Passage shown —
-------
Calling biological definitions "gatekeeping" is hilarious. Women defining womanhood is now apparently running security at the nightclub.

This is kind of you know we know the word turf like what it is to say if you haven't been female in this extremely specific way that it is involves biology . . .

"extremely specific way involving biology" is such a funny way to describe being female.  Say that to the women in Afghanistan. "That's like calling gravity a very rigid falling preference."

And you are not welcome at this party . . .

And there it is.  There it is again.  Boundaries become cruelty disagreement becomes exclusion policy becomes Mean Girls behavior. 

I had Dylan Mulvaney on recently . . .

Celebrity emotional shield activated.  Once a likable personality enters the story disagreeing suddenly feels socially dangerous.

And you know it's it's an amazing her story is amazing . . .

Now we're going to do the gratuitous "she" and "her" pronouns.  This is just emotional preloading.  You are being told what to feel before you think.  

I think what she's . . . 

. . . she's incredible and what she experienced . . .

. . . also publicly 

. . . publicly . . . and she did so elegantly...

He, him.  We are not dissociating from reality, ladies.  We are not doing it. Dylan Mulvaney is a little faggot.  Yeah, I said it.  He's a little faggot.  If someone is polished enough, audiences confuse presentation with truth.  A TED Talk voice can hypnotize half the internet.  

And as someone who . . .

But not without a cost.

I'm pretty sure he cashed in pretty good.  But disagreeing now sounds like we're hurting vulnerable people.  This is emotional armor plating.  

Not without a cost.  And you know, as someone who has, you know, has multiple nuclear trans family members . . .

Oh yes the rhetorical infinity stone I know people personally now Chris is him feels like attacking Thanksgiving dinner.

It's been a big, a big education for me . . .

TRANSLATION: I evolved. Maybe you should too.  Every persuasion campaign has a conversion testimony. 

For me, to see, to be around that, I think, you know, I got to go speak at Trans Day of Visibility in DC last year with this amazing group called The Christopher Street Project, and the thing I expressed was just how having a trans sibling, having trans people in my life, has really opened up in this most expansive way.  It's like, I feel like I see in 4D now.  

This is spiritually hilarious.  We went from discussing public policy to "I have ascended dimensions." Disagreement now sounds spiritually unevolved.

About the possibilities of what . . . all of us hold this incredibly complicated . . . each of us have our own specific gender.

No we don't.  Once every person has their own personal custom gender, the category means literally nothing anymore.  We are basically at Build-A-Bear identity theory.

. . . That has to do with our experiences.  It has to do with how we felt as little kids.  It has to do with how we see ourselves, how we see other people, how we want to interact.  And so I think it's interesting.  Right now, feminism has never been more multifaceted and nuanced . . .

Notice the coding.  Notice the coding.  Expansive equals good.  Nuanced equals smart.  Biology equals mean and narrow. The language does all the work emotionally before the argument even starts.

Expansive but it's also deeply under threat...

And there's our threat framing.  Very common persuasion move.  Expand the emotional stakes until disagreement feels dangerous.

And we are having these conversations yet can't seem to dictate actual laws that affect our bodies . . .

Interesting switch.  Five minutes ago "womanhood was a floating metaphysical energy field," and now, suddenly, "our bodies."  The rhetoric toggles between identity and biology depending on which helps emotionally in the moment.

So it's a really, really, it's always a complicated time to be a woman . . .

Yeah, after redefining Womanhood beyond recognition, we circle back to good old female solidarity again.  It's rhetorical jazz.  

It's a very I think a very complicated but has a real rich vein of possibility at least for dialogue I'm curious how you feel.

And there it is: soft intellectual optimism at the end.  It ends on openness rather than certainty, and that makes the whole discussion sound thoughtful, compassionate, exploratory, instead of ideological, and that lowers resistance dramatically.
-------
Available data —
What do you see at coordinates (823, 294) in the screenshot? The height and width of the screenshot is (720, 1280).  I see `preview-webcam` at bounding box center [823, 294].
-------
Using the information —
a. In the commentary, what event does the quoted speaker say they spoke at in DC last year?
b. Repeat everything in the commentary from "And you know it's" down to "half the internet.".

Results of the exercise —
a. Trans Day of Visibility

b.
And you know it's it's an amazing her story is amazing . . .

Now we're going to do the gratuitous "she" and "her" pronouns.  This is just emotional preloading.  You are being told what to feel before you think.  

I think what she's . . . 

. . . she's incredible and what she experienced . . .

. . . also publicly 

. . . publicly . . . and she did so elegantly...

He, him.  We are not dissociating from reality, ladies.  We are not doing it. Dylan Mulvaney is a little faggot.  Yeah, I said it.  He's a little faggot.  If someone is polished enough, audiences confuse presentation with truth.  A TED Talk voice can hypnotize half the internet.